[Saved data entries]
*** Begin section ***
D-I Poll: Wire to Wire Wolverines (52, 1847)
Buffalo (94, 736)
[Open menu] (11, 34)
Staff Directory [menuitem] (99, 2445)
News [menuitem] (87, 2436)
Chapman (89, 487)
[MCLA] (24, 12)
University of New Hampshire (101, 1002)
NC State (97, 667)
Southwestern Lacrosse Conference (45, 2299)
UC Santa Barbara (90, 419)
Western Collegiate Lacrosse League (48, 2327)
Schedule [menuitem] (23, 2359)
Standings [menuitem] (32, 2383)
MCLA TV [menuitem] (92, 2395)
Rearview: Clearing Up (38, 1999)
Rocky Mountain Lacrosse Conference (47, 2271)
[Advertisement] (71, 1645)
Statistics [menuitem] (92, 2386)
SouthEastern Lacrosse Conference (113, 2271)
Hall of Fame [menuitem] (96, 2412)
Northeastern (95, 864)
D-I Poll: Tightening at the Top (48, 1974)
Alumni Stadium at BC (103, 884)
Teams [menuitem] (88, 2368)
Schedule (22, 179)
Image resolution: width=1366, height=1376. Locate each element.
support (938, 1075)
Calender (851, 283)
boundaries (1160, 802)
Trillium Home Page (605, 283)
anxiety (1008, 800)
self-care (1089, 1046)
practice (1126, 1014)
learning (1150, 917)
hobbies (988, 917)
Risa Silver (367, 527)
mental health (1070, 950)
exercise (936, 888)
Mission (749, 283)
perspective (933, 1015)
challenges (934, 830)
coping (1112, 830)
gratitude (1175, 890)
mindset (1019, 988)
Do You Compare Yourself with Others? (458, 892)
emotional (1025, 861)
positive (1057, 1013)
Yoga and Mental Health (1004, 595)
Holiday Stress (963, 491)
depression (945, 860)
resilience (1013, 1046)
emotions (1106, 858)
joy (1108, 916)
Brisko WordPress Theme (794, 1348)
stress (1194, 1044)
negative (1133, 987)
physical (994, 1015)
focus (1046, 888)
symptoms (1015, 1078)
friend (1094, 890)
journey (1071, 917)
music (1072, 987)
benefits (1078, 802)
*** End section ***
Your answer should consist of the lines from the line with "MCLA TV [menuitem] (92, 2395)" through the last line of the data, set down exactly, both included.

* **RESPONSE AREA**:
MCLA TV [menuitem] (92, 2395)
Rearview: Clearing Up (38, 1999)
Rocky Mountain Lacrosse Conference (47, 2271)
[Advertisement] (71, 1645)
Statistics [menuitem] (92, 2386)
SouthEastern Lacrosse Conference (113, 2271)
Hall of Fame [menuitem] (96, 2412)
Northeastern (95, 864)
D-I Poll: Tightening at the Top (48, 1974)
Alumni Stadium at BC (103, 884)
Teams [menuitem] (88, 2368)
Schedule (22, 179)
Image resolution: width=1366, height=1376. Locate each element.
support (938, 1075)
Calender (851, 283)
boundaries (1160, 802)
Trillium Home Page (605, 283)
anxiety (1008, 800)
self-care (1089, 1046)
practice (1126, 1014)
learning (1150, 917)
hobbies (988, 917)
Risa Silver (367, 527)
mental health (1070, 950)
exercise (936, 888)
Mission (749, 283)
perspective (933, 1015)
challenges (934, 830)
coping (1112, 830)
gratitude (1175, 890)
mindset (1019, 988)
Do You Compare Yourself with Others? (458, 892)
emotional (1025, 861)
positive (1057, 1013)
Yoga and Mental Health (1004, 595)
Holiday Stress (963, 491)
depression (945, 860)
resilience (1013, 1046)
emotions (1106, 858)
joy (1108, 916)
Brisko WordPress Theme (794, 1348)
stress (1194, 1044)
negative (1133, 987)
physical (994, 1015)
focus (1046, 888)
symptoms (1015, 1078)
friend (1094, 890)
journey (1071, 917)
music (1072, 987)
benefits (1078, 802)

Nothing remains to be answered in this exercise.